Dijelaskan bahwa femisida adalah pembunuhan terhadap perempuan yang didorong oleh kebencian, dendam, penaklukkan, penguasaan, penikmatan dan pandangan terhadap perempuan sebagai kepemilikan sehingga boleh berbuat sesuka hatinya. Oleh karena itu, kasus pembunuhan femisida berbeda dengan pembunuhan biasa karena mengandung aspek ketidaksetaraan gender, dominasi, agresi atau opresi. 

Femisida bukanlah kematian pada umumnya melainkan produk budaya patriarkis dan misoginis yang terjadi, baik di ranah privat, komunitas maupun negara. Komnas Perempuan juga memaparkan beberapa faktor penyebab terjadinya femisida antara lain:

- Ketersinggungan maskulinitas
- Marah karena didesak bertanggung jawab atas kehamilan
- Menghindari tanggung jawab materi
- Kecewa ditolak cinta
- Cemburu
- Memaksa pelayanan maupun pemenuhan transaksi seksual
- Konflik rumah tangga dan tidak mau dicerai
- Melakukan perlawanan saat diperkosa dan lainnya.

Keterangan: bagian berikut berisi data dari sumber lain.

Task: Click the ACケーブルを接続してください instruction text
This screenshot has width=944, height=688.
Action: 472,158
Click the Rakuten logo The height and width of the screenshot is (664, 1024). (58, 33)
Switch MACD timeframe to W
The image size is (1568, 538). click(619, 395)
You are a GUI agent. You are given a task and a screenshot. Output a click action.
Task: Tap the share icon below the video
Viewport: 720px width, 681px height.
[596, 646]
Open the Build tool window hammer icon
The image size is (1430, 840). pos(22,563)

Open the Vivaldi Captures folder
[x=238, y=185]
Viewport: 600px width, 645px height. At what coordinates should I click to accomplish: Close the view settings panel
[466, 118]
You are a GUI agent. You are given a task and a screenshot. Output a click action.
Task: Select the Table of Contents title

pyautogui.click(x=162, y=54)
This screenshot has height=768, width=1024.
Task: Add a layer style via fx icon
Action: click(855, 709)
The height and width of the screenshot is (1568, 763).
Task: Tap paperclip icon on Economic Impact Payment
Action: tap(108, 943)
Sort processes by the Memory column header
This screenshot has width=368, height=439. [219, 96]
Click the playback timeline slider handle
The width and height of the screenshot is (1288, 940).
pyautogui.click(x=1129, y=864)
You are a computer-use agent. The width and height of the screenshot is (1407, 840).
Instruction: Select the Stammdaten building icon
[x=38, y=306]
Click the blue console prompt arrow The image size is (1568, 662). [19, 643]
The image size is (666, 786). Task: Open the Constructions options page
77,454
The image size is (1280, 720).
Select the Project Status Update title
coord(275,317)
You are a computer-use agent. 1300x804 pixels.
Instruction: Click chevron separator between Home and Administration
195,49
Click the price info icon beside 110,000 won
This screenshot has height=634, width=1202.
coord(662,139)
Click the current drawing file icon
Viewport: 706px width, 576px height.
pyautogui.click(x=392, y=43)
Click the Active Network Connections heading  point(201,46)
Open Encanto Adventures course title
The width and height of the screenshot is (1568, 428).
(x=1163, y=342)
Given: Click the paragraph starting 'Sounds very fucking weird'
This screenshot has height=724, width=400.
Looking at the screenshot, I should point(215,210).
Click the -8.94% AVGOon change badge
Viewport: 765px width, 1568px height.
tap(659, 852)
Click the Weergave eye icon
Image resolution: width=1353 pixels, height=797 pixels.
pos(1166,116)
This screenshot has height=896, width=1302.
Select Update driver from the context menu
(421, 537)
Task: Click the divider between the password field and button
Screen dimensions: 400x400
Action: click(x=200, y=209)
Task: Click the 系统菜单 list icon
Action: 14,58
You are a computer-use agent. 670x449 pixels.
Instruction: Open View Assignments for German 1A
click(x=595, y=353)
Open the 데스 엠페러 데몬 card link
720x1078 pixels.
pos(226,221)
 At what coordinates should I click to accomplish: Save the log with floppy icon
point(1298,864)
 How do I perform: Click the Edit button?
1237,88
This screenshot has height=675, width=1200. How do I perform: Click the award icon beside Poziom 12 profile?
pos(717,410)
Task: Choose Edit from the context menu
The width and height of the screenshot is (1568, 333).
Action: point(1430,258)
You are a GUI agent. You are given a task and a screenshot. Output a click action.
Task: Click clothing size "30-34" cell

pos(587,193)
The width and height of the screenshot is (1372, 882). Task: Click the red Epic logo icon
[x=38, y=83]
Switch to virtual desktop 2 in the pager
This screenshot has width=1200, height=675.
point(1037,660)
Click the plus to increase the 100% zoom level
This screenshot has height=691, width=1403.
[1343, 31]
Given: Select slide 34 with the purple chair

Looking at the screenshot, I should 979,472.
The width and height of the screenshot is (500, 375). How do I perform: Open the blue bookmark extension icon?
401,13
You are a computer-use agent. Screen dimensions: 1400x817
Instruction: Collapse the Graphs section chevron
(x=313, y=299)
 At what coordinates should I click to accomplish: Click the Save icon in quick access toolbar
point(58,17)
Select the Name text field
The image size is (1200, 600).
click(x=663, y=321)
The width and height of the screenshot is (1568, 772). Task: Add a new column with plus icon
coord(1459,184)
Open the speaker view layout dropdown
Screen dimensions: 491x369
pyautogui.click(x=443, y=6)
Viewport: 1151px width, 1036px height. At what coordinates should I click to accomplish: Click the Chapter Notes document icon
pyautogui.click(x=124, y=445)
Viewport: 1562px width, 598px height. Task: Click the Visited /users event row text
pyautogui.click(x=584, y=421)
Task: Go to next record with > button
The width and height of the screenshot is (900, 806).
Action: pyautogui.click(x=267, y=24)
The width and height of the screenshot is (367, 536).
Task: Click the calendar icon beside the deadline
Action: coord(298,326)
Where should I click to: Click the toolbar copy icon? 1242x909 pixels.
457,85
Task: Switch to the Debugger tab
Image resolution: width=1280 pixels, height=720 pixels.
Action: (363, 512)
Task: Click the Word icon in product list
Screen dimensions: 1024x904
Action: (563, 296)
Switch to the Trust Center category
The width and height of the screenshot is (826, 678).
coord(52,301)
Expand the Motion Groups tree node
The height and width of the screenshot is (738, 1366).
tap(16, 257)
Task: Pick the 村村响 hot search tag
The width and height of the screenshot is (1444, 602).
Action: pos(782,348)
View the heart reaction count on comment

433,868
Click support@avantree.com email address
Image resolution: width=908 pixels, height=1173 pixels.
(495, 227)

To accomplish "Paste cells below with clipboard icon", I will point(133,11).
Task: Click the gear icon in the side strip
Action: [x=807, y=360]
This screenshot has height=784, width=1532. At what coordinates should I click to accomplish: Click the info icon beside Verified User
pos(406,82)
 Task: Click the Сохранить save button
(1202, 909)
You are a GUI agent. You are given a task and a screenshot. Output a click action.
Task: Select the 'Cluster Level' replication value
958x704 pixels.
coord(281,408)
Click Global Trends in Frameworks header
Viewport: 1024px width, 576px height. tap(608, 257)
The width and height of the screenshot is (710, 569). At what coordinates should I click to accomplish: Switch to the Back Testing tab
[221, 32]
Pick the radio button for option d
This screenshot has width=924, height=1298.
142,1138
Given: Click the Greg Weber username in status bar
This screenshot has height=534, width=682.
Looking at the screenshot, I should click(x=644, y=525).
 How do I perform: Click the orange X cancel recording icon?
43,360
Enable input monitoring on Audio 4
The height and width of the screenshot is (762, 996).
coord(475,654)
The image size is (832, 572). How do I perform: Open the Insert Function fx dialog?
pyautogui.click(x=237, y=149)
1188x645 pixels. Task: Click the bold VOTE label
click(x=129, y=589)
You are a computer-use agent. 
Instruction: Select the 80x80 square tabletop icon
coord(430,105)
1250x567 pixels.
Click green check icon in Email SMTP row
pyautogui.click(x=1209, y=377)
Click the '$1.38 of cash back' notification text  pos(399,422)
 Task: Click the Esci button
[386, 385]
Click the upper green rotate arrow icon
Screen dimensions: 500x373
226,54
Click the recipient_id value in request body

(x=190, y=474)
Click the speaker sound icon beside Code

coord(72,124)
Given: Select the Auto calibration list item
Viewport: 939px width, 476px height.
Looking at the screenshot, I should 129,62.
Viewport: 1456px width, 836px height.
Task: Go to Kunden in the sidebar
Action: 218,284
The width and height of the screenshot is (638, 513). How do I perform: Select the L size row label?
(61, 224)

Kenapa Kasus Vina Disebut Femisida?

Ketua Komnas Perempuan Andy Yentriyani mengatakan kisah Vina yang diangkat ke layar lebar adalah fenomena femisida. Hal itu karena film "Vina: Sebelum 7 Hari" bukan hanya sekadar kekerasan seksual saja, tapi juga menunjukkan tak adanya kesetaraan hak lelaki dan perempuan.

Baca Juga: Komnas Perempuan Angkat Bicara Soal Film Vina: Sebelum 7 Hari: Bukan Cuma Kekerasan Seksual, Tapi Femisida!

"Yang dialami Vina bukan saja kekerasan seksual, tetapi juga femisida yakni pembunuhan perempuan yang berlatar belakang atau didorong bias gender. Dalam kasus ini, pihak laki-laki melakukan pembunuhan karena didorong oleh rasa marah akibat maskulinitas dan otoritasnya ditentang oleh korban," ujar Andy pada Sabtu (11/5/2024). 

Film "Vina: Sebelum 7 Hari" bukan hanya menunjukkan adegan pemerkosaan dan pembunuhan sadis, tetapi juga membuat banyak netizen malah menyalahkan perempuan sebagai korban, meski sekalipun dia sudah meregang nyawa.

Sebagaimana diungkap oleh kreator konten TikTok @yumapramadewi, salah satu penonton film horor tersebut. Dia malah menyalahkan Vina karena menolak perasaan seseorang lelaki, yang membuatnya diperkosa hingga dibunuh. 

"Maknanya apa dari film Vina? Bahwa berwajah cantik tidak menjamin tidak di-bully. Dan para wanita, jaga lisan dan tindakan kita untuk menolak lelaki, kita tidak tahu dendamnya lelaki bagaimana," tulis konten itu. 

Melihat komentar publik tersebut, Andy Yentriyani mengatakan bahwa cara berpikir masyarakat Indonesia belum sepenuhnya mengerti tentang kesetaraan hak lelaki dan perempuan. Alhasil, tidak jarang masih banyak yang melihat perempuan hanya sebagai objek seksual semata. 

"Kita belum berhasil 100 persen mengubah cara pandang di masyarakat agar menempatkan perempuan setara dengan laki-laki, menghormati hak-hak asasi manusia secara utuh dan memposisikan perempuan bukan sebagai objek seksual dan subordinat," ungkapnya. 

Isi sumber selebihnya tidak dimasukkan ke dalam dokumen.